Did I mention splenetic? Oh good-- would hate to think I hadn't prepared you for my version of the tasmanian devil today.
On the plus side-- well sort of plus side-- I'm about to reveal to you a wee bit of stalking I have indulged in of late-- I ordered up some faboo lotions and potions, powders and magic goodies.

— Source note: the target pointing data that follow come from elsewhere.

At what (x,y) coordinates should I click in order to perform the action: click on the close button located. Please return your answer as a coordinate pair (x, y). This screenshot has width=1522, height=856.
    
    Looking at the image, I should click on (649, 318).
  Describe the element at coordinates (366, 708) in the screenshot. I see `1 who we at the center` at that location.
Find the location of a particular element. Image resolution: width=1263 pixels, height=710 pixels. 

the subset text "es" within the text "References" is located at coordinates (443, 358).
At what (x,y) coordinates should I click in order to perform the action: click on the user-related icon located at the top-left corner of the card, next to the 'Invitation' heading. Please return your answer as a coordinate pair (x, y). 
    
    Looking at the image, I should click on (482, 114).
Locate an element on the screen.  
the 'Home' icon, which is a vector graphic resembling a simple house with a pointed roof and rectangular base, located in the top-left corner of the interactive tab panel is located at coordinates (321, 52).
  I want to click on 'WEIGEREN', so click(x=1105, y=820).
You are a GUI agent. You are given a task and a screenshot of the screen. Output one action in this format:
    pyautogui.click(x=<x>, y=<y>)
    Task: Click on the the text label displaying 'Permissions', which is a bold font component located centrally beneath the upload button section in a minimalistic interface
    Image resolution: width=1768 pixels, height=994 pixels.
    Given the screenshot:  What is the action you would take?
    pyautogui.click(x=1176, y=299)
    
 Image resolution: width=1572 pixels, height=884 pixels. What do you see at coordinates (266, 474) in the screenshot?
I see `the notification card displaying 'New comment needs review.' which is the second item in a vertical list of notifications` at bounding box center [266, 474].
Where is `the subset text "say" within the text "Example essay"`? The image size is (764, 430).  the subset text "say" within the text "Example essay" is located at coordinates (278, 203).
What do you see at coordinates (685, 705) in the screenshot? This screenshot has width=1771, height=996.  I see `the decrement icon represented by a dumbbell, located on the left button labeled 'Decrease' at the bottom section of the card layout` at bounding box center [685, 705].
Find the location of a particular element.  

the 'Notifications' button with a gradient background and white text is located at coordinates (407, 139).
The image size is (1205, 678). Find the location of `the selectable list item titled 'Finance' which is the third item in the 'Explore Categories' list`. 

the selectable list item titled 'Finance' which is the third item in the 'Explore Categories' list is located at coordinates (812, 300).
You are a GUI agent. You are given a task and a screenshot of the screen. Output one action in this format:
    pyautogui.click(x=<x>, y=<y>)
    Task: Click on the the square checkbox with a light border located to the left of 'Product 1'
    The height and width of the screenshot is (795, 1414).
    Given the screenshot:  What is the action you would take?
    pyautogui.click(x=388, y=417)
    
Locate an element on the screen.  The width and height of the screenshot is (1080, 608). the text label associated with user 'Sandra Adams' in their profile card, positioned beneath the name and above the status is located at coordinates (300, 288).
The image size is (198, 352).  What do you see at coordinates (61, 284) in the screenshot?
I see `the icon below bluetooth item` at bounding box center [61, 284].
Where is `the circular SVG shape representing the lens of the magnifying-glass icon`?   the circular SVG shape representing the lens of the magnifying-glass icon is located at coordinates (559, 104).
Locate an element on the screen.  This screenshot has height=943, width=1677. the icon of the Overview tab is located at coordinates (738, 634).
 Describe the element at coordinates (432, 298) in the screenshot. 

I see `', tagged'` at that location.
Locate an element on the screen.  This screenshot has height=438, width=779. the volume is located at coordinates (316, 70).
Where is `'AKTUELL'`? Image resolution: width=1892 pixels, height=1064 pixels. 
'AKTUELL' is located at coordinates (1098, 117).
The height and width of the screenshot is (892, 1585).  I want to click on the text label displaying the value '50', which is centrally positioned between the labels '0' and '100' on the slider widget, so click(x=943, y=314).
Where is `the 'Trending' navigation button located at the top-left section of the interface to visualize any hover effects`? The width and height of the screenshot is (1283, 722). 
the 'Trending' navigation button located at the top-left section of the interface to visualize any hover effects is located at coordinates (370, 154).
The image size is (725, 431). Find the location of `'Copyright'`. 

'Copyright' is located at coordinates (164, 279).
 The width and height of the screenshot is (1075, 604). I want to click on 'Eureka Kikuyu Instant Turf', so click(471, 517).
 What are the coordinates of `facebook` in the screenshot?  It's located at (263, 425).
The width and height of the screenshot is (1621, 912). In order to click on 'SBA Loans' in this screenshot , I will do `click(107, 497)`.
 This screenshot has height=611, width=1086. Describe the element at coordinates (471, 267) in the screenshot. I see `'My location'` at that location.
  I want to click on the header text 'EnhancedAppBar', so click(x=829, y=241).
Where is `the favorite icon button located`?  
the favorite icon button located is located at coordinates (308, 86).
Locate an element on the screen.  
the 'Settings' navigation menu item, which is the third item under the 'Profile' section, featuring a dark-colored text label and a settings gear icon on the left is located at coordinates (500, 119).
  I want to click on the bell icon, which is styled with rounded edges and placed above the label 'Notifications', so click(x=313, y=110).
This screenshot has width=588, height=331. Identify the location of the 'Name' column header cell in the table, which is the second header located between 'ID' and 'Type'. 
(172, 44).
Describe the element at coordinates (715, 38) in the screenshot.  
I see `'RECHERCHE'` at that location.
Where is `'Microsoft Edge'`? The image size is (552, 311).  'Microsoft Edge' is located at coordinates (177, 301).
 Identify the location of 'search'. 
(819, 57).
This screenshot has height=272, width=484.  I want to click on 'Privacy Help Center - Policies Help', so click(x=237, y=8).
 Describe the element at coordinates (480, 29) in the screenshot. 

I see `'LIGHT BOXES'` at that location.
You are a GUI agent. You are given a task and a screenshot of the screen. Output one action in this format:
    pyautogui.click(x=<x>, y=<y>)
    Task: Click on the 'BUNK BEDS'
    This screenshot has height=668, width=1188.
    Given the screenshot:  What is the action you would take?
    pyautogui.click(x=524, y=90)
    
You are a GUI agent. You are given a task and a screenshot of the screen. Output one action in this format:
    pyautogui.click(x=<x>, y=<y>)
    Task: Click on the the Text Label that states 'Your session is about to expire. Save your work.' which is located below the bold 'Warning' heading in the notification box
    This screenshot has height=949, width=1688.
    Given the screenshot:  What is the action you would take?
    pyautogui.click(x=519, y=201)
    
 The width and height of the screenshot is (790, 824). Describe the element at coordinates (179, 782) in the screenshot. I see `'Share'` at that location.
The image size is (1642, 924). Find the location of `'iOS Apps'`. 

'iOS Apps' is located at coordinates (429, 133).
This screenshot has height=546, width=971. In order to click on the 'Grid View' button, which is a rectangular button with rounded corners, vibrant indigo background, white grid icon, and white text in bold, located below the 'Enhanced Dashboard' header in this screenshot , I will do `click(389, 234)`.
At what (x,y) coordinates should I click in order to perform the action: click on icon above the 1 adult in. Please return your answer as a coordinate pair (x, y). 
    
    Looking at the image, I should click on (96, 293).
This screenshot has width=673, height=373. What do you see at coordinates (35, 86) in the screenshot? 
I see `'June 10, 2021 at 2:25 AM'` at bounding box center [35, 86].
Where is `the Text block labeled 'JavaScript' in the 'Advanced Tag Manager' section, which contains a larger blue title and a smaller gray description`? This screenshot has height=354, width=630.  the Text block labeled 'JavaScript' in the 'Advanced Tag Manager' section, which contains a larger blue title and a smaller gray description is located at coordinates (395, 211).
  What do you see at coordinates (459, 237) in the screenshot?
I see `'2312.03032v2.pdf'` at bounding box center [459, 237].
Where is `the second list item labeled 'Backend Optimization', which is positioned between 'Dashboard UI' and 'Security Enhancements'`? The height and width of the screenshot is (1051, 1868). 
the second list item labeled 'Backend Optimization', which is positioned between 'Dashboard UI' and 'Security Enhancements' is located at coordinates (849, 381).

Cruising around the internet-- I landed at this site (very inspiring to me) and she recommended her friend's goodies-- and hello, how on earth would I ever resist a bath additive called CLEAN SLATE? They arrived last week and hella bella-- Soooooooo good!!! Oh man, so good. My favorite is the dragon's scrub-- which isn't in the picture cause I used it first and it was heavenly! My skin felt amazing.
And then, second part of the too stalkerish behavior? I also read that she had a ritual of watching Bell, Book and Candle (the movie based on the play that inspired the tv series Bewitched) and I had never seen it before-- and so I netflixed it and watched it last night and YUM. (If you are into MadMen only for the decor-- definitely rent this-- the second half wasn't as good as the first-- but TOTAL treat. Nurtured my witch-y soul in a big way).
And so--it is Tuesday. I have a stack of work that stretches from my wrist to my elbow--- I have exactly ZERO desire to do any of it. I think the only good thing I can say about myself this morning is thank god I don't work in an office because I would be THAT awful woman in the cubicle next to yours, bitching and moaning and you'd be all "omg, I am gonna have to kill her-- she is driving me crazy."
So, my gift to the world today? I'm staying home and my end of winter lament/kvetch/dump is contained to a tiny blog-- no bigger than a fleck of plankton in the great internet sea.